### Provided material
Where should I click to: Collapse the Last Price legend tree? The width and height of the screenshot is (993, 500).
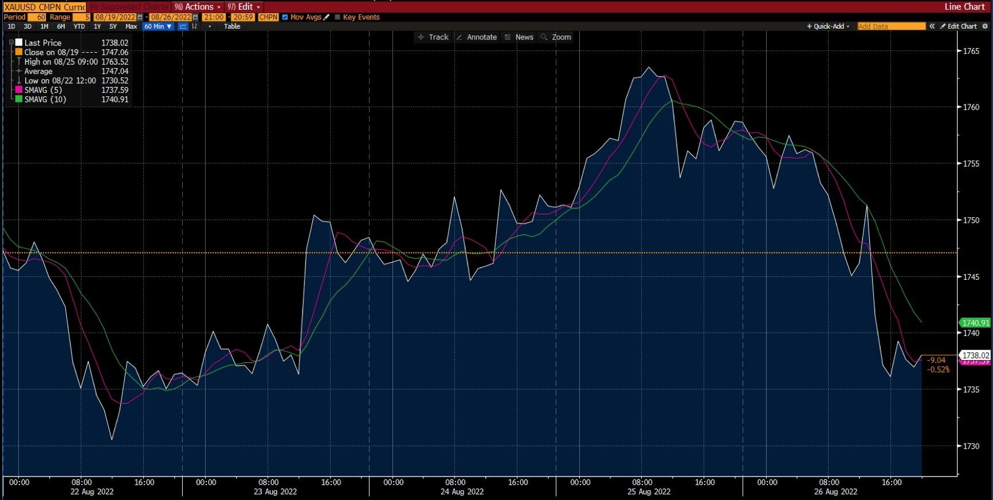pyautogui.click(x=11, y=42)
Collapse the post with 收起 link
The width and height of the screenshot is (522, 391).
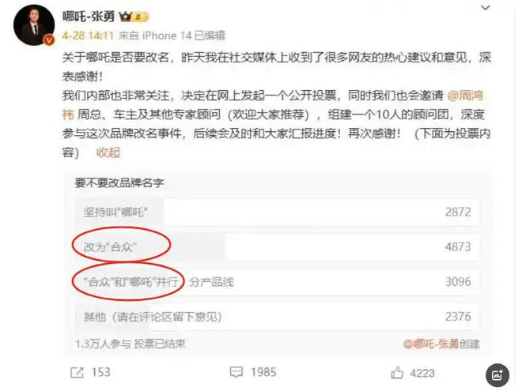click(x=108, y=152)
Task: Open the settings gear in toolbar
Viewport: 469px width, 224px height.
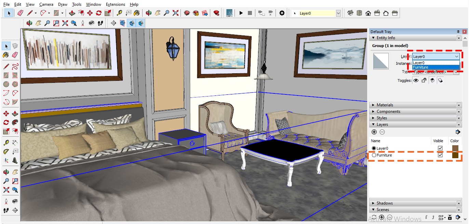Action: pyautogui.click(x=282, y=13)
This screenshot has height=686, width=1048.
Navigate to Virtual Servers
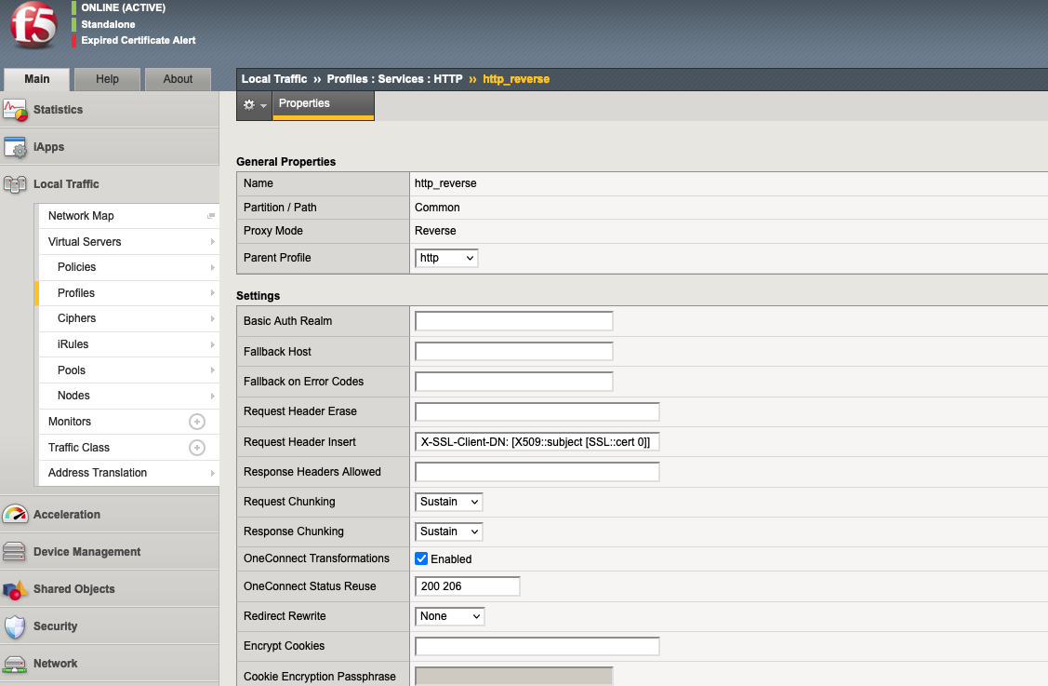click(x=83, y=241)
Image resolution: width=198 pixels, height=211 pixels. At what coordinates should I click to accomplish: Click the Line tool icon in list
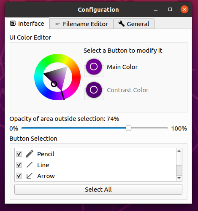click(30, 165)
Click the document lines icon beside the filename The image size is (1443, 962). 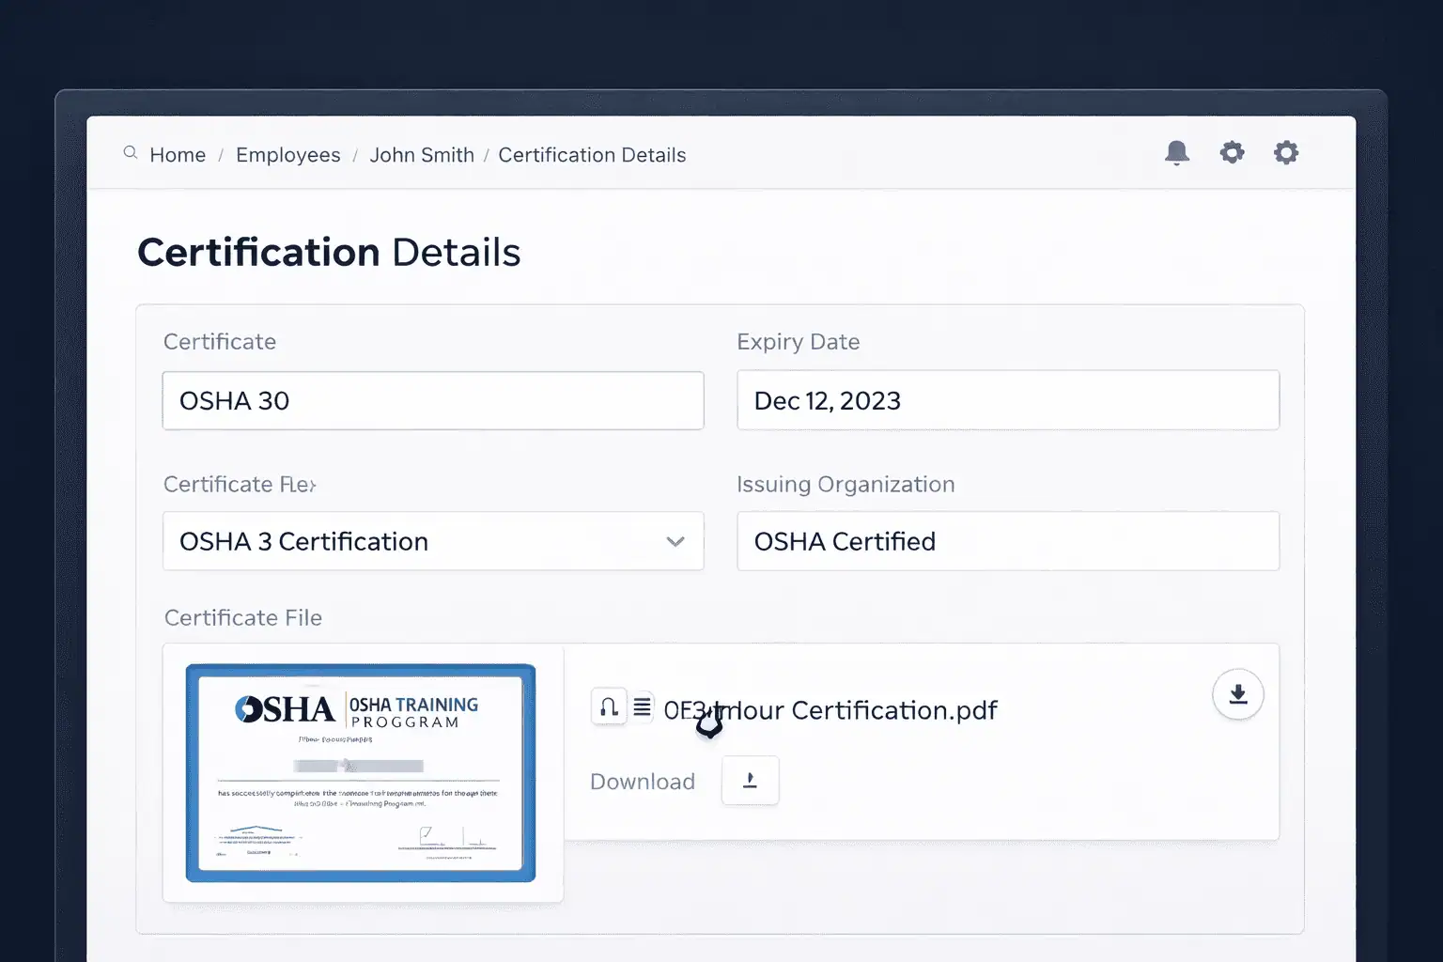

### What the task asks
Beginning with the line that includes "Image resolution: width=198" and ending with the last line of the material, reproduce those lines exactly and nothing else, with no pictures.

### Answer section
Image resolution: width=198 pixels, height=211 pixels. At what coordinates should I click to accomplish: Click the Line tool icon in list
click(30, 165)
Click the document lines icon beside the filename The image size is (1443, 962). 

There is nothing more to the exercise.